Consignes:
a) Recopiez le passage de l'entretien qui commence par les mots contenant « Hello Thierry. Comment » et se termine par « va le faire ? », en remplaçant « magnifique » par « formidable ».
b) Résumez en deux phrases l'entretien avec Thierry sur sa vie à Nottingham.
c) Poursuivez l'entretien avec Thierry sur sa vie à Nottingham à partir de l'endroit où il s'arrête.

Texte fourni:
Hello Thierry. Comment ça va à Nottingham ?

Je suis content, ça fait maintenant trois mois que je suis arrivé et je joue, ce qui n’a pas toujours été le cas ces dernières années. J’ai joué quatorze matchs sur vingt, je suis régulier… Et puis, les supporters ici sont impressionnants. Normalement, les fans sont un peu durs si t’enchaînes les défaites, à juste titre. Ici, après trois branlées d’affilée, ils continuent d’être derrière toi. L’ambiance est magnifique, le staff est sérieux, il y une bonne structure. Sportivement, l’objectif est la montée en League One (troisième division d’Angleterre, ndlr).

Ça va le faire ?

Données sur les éléments et la position dans le texte:
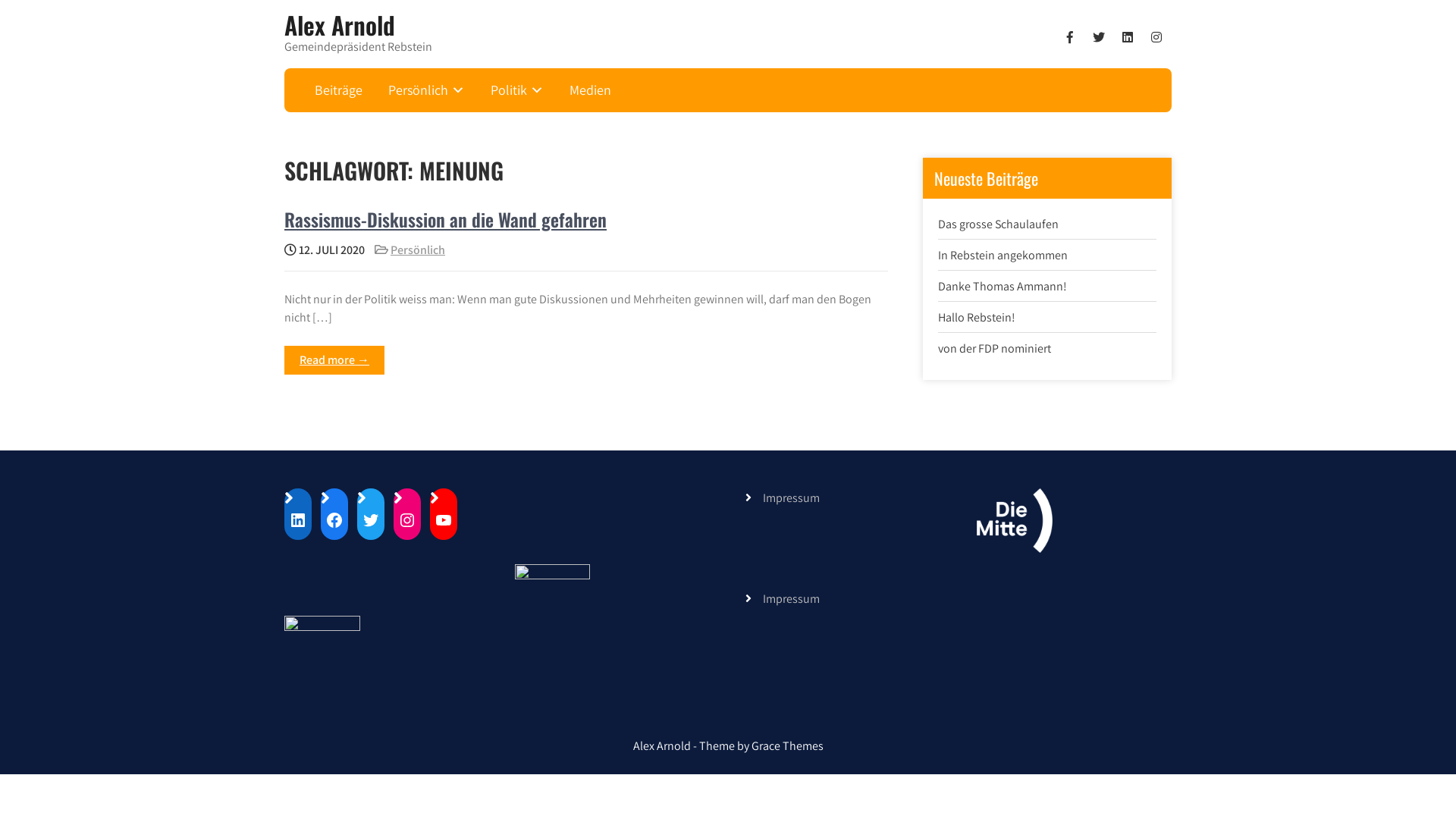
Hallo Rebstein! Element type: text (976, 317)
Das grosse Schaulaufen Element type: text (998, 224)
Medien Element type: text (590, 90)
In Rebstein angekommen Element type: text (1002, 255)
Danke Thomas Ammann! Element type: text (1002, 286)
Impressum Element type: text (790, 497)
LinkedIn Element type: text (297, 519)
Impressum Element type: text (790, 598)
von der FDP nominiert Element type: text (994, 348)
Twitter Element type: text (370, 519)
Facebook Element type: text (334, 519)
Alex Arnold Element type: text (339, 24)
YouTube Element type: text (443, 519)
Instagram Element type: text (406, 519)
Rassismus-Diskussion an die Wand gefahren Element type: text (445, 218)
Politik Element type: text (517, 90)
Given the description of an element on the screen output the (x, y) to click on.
---
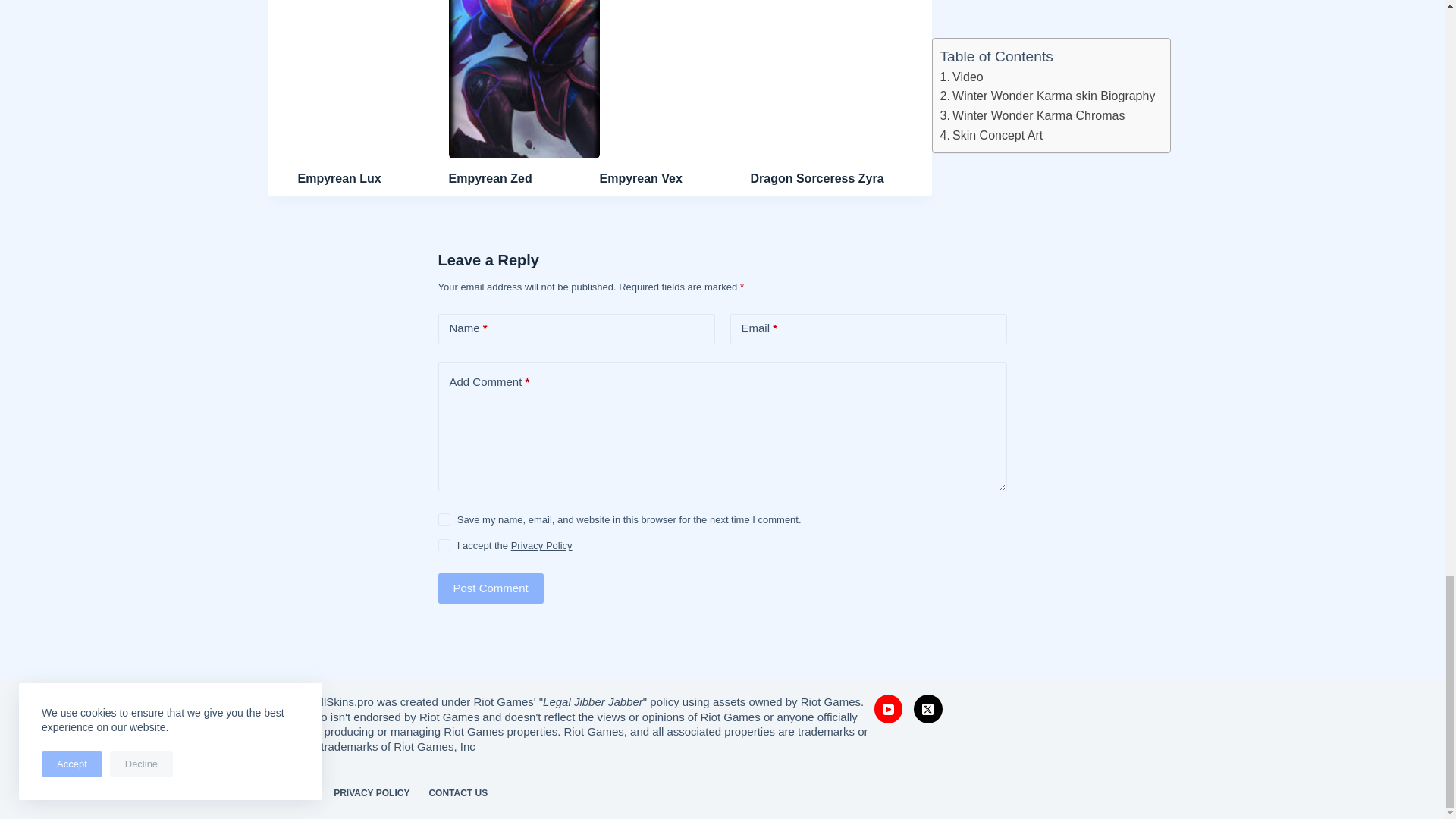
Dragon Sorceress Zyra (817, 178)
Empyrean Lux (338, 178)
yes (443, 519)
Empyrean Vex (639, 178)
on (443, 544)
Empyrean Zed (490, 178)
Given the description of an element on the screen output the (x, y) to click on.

Réponses par tâche:
a)
Hello Thierry. Comment ça va à Nottingham ?

Je suis content, ça fait maintenant trois mois que je suis arrivé et je joue, ce qui n’a pas toujours été le cas ces dernières années. J’ai joué quatorze matchs sur vingt, je suis régulier… Et puis, les supporters ici sont impressionnants. Normalement, les fans sont un peu durs si t’enchaînes les défaites, à juste titre. Ici, après trois branlées d’affilée, ils continuent d’être derrière toi. L’ambiance est formidable, le staff est sérieux, il y une bonne structure. Sportivement, l’objectif est la montée en League One (troisième division d’Angleterre, ndlr).

Ça va le faire ?

b) Trois mois après son arrivée, Thierry se dit content de jouer régulièrement, avec quatorze matchs disputés sur vingt. Il salue des supporters qui restent derrière l'équipe même après trois défaites d'affilée, une belle ambiance et un staff sérieux, et l'objectif sportif est la montée en League One.

c)
Je ne peux pas te dire, mais en tout cas, on a l’effectif pour. Avec 34 joueurs, je crois qu’on a l’effectif le plus riche du championnat. On a presque trois équipes à disposition ! Le club n’a pas peur d’investir pour qu’à terme, Notts County rejoigne les premières divisions.

Bien avant ça, tu as été formé en France.

Oui. J’ai fait Nice, Istres et Auxerre, où j’ai véritablement commencé ma formation.

Tu avais donc déjà fait trois clubs alors que tu n’avais pas encore de contrat pro.

Oui. En fait, je pense qu’en France, quand tu es jeune, il faut tomber sur le bon entraîneur. Aujourd’hui, je ne sais pas si c’est encore le cas, mais à l’époque, c’était comme ça. Quand je suis arrivé à Nice à 14 ans, j’ai eu la chance de rencontrer Gérard Buscher et Bernard Castellani qui ont été pros avant et qui m’ont donné de bons conseils. Après, j’ai eu une bonne opportunité à Istres où j’ai percé, et Auxerre est venu me chercher. J’ai pu travailler avec Guy Roux, dont c’était la dernière année au club. Il m’a fait confiance, j’ai pu m’entraîner avec les pro. J’ai beaucoup appris de lui, même s’il m’a mis de bons coups de pression parfois !

Pourquoi tu es parti de l’AJA ?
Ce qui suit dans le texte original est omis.